__WHAT THE EXERCISE ASKS__.
Go through the material line by line and copy each one with the word "Ultra".
━━━━━━━━━━━━━━━━━━━━━━━━━━━━━━
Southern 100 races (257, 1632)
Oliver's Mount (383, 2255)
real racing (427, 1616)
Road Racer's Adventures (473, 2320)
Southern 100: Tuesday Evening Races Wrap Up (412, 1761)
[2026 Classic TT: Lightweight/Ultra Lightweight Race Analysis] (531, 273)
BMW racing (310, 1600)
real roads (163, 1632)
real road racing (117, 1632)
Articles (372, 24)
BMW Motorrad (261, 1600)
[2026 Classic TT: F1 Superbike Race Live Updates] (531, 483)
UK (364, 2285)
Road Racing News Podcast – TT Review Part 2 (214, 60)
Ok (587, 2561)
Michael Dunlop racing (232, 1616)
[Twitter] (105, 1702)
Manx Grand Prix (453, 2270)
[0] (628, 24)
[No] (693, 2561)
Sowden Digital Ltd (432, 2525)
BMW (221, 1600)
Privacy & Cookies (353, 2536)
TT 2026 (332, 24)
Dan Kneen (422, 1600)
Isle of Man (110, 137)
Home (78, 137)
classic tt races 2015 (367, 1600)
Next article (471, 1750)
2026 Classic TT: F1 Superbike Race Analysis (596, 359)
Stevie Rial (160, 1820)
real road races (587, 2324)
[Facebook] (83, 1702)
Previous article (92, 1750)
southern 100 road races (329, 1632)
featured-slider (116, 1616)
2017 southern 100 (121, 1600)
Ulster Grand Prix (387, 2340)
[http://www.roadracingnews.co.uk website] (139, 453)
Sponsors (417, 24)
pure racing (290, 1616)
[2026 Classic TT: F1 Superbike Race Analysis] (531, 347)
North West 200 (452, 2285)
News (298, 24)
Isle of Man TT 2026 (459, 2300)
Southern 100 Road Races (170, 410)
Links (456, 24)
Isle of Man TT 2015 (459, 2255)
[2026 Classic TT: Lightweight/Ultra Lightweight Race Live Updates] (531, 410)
━━━━━━━━━━━━━━━━━━━━━━━━━━━━━━
__RESULT OF THIS TASK__.
[2026 Classic TT: Lightweight/Ultra Lightweight Race Analysis] (531, 273)
[2026 Classic TT: Lightweight/Ultra Lightweight Race Live Updates] (531, 410)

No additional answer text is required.